ChartEx: data technologies and charters

York chartex imageYork, corner of Stonegate and Petergate – image taken from one of the ChartEx presentations

I will gradually be talking about the sessions I went to at this year’s International Medieval Congress, but I’ve had a special request to report on the session organised by the ChartEx project, because of its possible relevance to many of the other current charter database projects. Most of the presentations that the ChartEx team gave are now up on their project site, so that’s the first place to look. This post is more giving my personal views of what the wider significance of the project might be, judging on the basis of what were inevitably fairly brief presentations.

I’ll start by making three points that the team themselves made: this is a proof-of-concept project (i.e. the emphasis is on a relatively short intense project to see if the technology can work effectively), they’re working with existing digitised resources, and their aim is to provide tools for expert historians rather than end-results accessible to non-specialists. So any assessment of what they’ve achieved has to acknowledge the limits of what’s possible in the time, the sources they had to start from and who they’re designing things for.

There are three main areas on which they were focusing: Natural Language Processing (NLP), data mining and a virtual workbench. First of all, the NLP is attempting to create a system which will automatically mark-up charter texts or transcriptions, e.g. tagging people, places, occupations, relationships, charter features etc. So the obvious questions I was interested in were 1) can such automatic marking-up be done and 2) is it useful if you do succeed in doing it? To which the answers seemed to me to be 1) “yes, but” and 2) more useful when combined with data-mining than I’d previously appreciated.

From what we heard of the methods and successes of the NLP part of the project, there are certain limits on what it can effectively do:

a) You need a large training set to start with: they were talking about 200 charters that had to be marked-up by hand, which means it’s probably only a process worth doing if you have at least a thousand charters you want marked-up.

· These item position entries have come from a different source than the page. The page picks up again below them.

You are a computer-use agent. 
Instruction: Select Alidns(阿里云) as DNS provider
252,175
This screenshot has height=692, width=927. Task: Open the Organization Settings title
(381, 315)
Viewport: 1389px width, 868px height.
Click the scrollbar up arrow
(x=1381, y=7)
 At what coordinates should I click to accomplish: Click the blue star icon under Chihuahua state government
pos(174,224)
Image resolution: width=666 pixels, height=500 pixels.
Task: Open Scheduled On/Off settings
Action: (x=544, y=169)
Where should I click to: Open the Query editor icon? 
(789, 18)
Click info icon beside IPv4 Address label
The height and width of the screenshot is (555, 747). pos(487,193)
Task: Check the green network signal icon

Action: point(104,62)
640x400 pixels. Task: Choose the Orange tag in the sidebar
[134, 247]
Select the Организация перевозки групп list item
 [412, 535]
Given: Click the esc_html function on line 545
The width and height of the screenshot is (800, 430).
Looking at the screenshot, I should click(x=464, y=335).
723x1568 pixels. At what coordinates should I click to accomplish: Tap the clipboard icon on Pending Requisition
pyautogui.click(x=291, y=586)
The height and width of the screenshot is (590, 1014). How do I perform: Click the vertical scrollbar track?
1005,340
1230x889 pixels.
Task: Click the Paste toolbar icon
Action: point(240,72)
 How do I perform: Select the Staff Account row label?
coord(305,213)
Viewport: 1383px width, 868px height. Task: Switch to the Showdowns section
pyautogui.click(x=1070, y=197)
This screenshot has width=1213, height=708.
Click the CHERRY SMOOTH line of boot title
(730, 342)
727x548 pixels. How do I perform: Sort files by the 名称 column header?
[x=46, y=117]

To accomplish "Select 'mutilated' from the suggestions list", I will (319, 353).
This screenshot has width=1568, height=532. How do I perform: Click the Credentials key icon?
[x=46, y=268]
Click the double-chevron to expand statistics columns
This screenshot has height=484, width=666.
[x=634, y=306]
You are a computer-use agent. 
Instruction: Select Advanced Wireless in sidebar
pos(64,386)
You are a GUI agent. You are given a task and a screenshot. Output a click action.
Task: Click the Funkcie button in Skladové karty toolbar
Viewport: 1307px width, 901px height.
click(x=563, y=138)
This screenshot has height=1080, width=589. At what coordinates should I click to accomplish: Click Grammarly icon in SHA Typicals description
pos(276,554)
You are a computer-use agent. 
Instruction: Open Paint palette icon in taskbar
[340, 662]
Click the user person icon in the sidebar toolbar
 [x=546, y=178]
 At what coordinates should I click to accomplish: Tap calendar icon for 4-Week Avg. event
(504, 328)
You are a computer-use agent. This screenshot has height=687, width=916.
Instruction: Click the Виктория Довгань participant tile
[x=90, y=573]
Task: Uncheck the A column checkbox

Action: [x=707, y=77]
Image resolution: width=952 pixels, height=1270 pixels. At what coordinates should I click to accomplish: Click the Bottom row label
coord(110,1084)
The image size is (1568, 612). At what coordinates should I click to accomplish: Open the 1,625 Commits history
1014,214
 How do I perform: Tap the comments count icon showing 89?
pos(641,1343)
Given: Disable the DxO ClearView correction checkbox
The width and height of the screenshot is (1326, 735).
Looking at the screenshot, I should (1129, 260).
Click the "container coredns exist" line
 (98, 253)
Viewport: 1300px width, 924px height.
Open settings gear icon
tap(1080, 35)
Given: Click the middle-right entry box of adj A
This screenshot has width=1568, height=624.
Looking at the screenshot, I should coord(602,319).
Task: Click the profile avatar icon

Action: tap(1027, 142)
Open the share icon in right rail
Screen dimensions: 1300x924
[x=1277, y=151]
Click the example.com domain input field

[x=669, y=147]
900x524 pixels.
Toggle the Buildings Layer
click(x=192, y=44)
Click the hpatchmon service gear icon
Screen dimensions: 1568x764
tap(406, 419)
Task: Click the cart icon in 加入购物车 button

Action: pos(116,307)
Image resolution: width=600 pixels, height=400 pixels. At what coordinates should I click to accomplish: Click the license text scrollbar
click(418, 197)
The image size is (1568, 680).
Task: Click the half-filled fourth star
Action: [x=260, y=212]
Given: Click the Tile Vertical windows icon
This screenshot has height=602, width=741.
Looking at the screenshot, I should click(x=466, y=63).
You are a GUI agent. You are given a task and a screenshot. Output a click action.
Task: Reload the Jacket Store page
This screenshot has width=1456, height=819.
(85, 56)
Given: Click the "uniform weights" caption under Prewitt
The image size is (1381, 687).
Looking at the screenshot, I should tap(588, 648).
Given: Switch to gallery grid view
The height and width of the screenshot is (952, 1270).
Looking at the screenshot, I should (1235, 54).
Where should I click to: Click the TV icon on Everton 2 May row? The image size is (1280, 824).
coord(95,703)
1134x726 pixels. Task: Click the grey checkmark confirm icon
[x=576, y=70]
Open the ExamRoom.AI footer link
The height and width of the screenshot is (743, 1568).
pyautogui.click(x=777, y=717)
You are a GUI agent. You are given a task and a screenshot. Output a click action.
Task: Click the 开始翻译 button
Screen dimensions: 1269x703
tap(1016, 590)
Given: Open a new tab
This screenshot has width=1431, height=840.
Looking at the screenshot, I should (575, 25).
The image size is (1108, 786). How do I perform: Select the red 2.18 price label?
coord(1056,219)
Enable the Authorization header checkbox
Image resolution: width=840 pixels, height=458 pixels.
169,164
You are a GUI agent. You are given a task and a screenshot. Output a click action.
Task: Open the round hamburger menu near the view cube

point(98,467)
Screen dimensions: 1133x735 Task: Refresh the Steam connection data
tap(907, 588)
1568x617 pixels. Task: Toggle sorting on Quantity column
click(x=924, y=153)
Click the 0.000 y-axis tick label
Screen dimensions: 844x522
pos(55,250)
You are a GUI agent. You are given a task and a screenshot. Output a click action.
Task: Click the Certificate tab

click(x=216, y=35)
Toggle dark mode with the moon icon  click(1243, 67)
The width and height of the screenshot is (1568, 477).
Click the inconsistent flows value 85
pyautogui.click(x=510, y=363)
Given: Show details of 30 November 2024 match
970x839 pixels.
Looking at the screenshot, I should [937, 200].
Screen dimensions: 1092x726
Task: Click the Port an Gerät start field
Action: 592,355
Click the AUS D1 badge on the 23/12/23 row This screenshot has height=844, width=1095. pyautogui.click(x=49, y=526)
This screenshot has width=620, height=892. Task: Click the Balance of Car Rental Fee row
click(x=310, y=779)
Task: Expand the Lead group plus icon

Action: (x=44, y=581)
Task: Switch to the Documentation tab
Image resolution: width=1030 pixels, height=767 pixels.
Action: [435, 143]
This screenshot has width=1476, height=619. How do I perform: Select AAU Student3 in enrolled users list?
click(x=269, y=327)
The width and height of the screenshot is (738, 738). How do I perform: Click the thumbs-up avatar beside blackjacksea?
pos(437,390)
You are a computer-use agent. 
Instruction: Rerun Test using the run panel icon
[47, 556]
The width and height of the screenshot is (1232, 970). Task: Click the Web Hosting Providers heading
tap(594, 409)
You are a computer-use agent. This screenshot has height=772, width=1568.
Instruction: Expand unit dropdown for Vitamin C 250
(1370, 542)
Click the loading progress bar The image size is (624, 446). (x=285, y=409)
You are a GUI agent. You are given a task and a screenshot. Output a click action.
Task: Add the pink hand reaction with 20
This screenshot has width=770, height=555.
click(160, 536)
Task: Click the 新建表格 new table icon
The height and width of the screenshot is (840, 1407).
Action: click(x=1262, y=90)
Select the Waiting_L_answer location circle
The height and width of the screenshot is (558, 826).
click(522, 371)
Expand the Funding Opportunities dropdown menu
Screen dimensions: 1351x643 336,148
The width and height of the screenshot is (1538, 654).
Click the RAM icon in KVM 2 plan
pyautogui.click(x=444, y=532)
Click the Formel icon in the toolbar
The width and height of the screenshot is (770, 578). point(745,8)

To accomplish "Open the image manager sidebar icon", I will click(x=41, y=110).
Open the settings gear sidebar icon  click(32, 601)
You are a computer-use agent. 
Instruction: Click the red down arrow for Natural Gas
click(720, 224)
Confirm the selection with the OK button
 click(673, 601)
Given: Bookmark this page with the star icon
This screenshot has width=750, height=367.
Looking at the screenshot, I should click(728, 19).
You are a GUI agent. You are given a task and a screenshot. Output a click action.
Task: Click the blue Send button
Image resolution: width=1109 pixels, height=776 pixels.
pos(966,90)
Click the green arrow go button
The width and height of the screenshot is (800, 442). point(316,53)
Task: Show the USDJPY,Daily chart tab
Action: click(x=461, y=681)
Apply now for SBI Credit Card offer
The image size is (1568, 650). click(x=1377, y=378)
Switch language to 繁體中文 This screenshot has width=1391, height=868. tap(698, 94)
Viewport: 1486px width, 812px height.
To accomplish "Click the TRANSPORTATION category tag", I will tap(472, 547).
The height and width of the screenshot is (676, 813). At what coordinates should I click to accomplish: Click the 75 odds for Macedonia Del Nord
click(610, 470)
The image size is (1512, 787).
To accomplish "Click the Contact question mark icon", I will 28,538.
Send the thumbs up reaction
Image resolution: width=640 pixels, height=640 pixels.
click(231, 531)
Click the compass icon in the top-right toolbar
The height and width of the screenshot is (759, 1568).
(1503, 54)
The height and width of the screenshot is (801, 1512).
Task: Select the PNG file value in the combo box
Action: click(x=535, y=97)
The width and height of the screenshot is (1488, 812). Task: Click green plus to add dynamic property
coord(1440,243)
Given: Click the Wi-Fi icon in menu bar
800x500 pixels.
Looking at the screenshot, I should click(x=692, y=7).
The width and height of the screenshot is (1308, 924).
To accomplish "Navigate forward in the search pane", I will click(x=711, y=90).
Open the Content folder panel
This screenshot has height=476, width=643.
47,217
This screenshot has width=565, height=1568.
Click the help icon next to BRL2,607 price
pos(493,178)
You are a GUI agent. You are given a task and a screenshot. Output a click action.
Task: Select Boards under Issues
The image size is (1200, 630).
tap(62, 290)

b) It works better on marking-up names (of people or places) than on relationships, beyond the most immediately adjacent in the text, e.g. it can cope with finding the father-son relationship in “Thomas son of Josce”, but not necessarily both of the relationships in “Thomas son of Josce goldsmith and citizen of York to his younger son Jeremy”.

c) One of the reasons it works more effectively on names is because it’s using existing editorial conventions, e.g. capitalisation of proper nouns. That means that if you get an editor who’s decided they’re not going to use this convention (e.g. as with the Farfa charters), you have problems.

d) It also sounded as if it would work reasonably well where you had a list of likely terms you could give it to look for, e.g. occupation names/titles.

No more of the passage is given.